**What this task involves:**
Under this line are the records; write out word for word the part that begins at the line containing "Click Show last 30 days link" and ends at the line containing "You are a GUI", and no more.

(Pixel coordinate grounding data)
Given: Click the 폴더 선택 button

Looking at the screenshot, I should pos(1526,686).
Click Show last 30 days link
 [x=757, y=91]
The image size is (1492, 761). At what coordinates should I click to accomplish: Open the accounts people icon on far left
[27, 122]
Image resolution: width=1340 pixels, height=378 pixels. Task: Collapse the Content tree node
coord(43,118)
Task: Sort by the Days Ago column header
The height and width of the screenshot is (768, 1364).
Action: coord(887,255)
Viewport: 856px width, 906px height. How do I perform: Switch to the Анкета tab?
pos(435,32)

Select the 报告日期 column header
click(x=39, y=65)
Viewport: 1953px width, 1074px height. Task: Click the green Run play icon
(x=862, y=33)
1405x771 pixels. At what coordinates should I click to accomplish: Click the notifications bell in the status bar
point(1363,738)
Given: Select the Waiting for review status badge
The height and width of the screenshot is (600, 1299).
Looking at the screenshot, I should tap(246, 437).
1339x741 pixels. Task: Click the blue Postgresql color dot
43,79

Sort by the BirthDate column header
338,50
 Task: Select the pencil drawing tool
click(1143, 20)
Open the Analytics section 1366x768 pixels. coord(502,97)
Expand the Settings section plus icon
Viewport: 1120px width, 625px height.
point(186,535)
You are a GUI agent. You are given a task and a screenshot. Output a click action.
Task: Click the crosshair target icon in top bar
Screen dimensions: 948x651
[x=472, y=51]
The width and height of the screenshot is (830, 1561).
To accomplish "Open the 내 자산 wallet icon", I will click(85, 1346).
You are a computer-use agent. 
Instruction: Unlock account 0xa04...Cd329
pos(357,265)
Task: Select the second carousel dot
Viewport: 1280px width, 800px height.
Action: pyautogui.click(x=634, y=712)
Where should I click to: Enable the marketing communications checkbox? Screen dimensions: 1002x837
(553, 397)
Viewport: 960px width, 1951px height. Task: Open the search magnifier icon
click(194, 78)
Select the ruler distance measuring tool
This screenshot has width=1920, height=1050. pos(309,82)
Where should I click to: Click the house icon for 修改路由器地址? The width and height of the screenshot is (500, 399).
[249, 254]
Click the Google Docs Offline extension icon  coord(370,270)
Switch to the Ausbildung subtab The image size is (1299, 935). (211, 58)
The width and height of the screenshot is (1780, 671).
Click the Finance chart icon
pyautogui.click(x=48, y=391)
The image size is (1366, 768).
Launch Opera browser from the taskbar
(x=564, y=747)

**Answer below:**
Click Show last 30 days link
 [x=757, y=91]
The image size is (1492, 761). At what coordinates should I click to accomplish: Open the accounts people icon on far left
[27, 122]
Image resolution: width=1340 pixels, height=378 pixels. Task: Collapse the Content tree node
coord(43,118)
Task: Sort by the Days Ago column header
The height and width of the screenshot is (768, 1364).
Action: coord(887,255)
Viewport: 856px width, 906px height. How do I perform: Switch to the Анкета tab?
pos(435,32)

Select the 报告日期 column header
click(x=39, y=65)
Viewport: 1953px width, 1074px height. Task: Click the green Run play icon
(x=862, y=33)
1405x771 pixels. At what coordinates should I click to accomplish: Click the notifications bell in the status bar
point(1363,738)
Given: Select the Waiting for review status badge
The height and width of the screenshot is (600, 1299).
Looking at the screenshot, I should tap(246, 437).
1339x741 pixels. Task: Click the blue Postgresql color dot
43,79

Sort by the BirthDate column header
338,50
 Task: Select the pencil drawing tool
click(1143, 20)
Open the Analytics section 1366x768 pixels. coord(502,97)
Expand the Settings section plus icon
Viewport: 1120px width, 625px height.
point(186,535)
You are a GUI agent. You are given a task and a screenshot. Output a click action.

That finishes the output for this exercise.